Aaaaaah. There is no escape, despite a reflexive bump of Deckard's shoulder back into the door easing closed behind him when he realizes what's coming. The opening that's left is too narrow for him to ghost back through to the other side (and temporary safety.) So it is that he's caged in, first by the door and then by her arms closing in around his sides like the vice of an old bear trap made of love and pillows and cakes. Arms lifted awkwardly away from potential contamination from the act of hugging, he stands and endures without knowing what to do with his hands. "…Hey."

Squish. Squish-squish-squish. Mrs. Hadley only steps back when she's had her fill. "Come in, come in. How long has it been since you've been in here, dear? I think we have some cookies left over, you'll want to fill up." She turns to bustle back towards the aisle behind the counter; the radio is turned down with an absent twist of fingers.

Deckard does look like he could use a few cookies. He's lost weight since Hadley's last intervention and his ribs poke like wooden slats within the bounds of her squishing him. His cheekbones poke, the lock of his jaw is too narrow. The suit he's wearing doesn't fit as well as it could, even once he's brushed at the lapels post hug disengagement and fallen into slow step behind her. "A while. I dunno. …Twenty years."

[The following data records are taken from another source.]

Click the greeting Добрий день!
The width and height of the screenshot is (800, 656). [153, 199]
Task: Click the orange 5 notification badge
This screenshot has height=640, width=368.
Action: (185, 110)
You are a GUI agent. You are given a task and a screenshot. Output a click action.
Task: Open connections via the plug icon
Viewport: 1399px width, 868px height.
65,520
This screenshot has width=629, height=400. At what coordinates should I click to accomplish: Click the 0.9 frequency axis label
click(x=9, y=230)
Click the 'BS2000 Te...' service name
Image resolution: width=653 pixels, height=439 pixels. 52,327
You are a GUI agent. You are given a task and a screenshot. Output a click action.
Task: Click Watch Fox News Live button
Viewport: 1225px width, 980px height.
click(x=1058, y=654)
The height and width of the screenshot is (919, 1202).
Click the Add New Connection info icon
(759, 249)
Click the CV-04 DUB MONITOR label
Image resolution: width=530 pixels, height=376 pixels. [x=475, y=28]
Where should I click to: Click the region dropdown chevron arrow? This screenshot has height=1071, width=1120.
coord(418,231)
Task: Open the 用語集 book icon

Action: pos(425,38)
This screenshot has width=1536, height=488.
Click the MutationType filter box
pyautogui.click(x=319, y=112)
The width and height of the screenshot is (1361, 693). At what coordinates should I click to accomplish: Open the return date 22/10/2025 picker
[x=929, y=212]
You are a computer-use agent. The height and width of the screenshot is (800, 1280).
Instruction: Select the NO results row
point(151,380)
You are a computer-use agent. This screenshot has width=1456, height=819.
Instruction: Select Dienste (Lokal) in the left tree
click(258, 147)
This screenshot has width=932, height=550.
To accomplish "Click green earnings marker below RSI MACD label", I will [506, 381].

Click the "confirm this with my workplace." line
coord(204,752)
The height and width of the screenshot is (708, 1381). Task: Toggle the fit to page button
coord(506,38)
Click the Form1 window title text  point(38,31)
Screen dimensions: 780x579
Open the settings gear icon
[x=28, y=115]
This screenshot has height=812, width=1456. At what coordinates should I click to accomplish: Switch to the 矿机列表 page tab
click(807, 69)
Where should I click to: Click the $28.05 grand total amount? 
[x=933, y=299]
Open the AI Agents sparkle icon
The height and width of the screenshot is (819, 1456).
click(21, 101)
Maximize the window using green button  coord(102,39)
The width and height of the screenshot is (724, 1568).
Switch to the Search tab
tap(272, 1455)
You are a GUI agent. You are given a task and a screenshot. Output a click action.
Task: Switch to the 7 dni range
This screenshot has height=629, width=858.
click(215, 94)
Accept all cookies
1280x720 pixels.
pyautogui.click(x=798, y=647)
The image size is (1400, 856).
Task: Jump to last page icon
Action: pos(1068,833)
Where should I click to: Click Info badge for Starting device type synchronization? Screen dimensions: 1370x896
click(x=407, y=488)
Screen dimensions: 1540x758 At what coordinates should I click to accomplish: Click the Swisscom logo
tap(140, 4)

The touch of is hands at the counter once he arrives there opposite her is nostalgic enough to make him frown at himself while her attention's on the radio, distant and distracted. But he's made himself come this far and if he doesn't get to business she's going to start asking questions and then what? "I know I shouldn't bother you…and I don't know how business has been. And — you don't have to say yes just to say yes. There are other places I can try."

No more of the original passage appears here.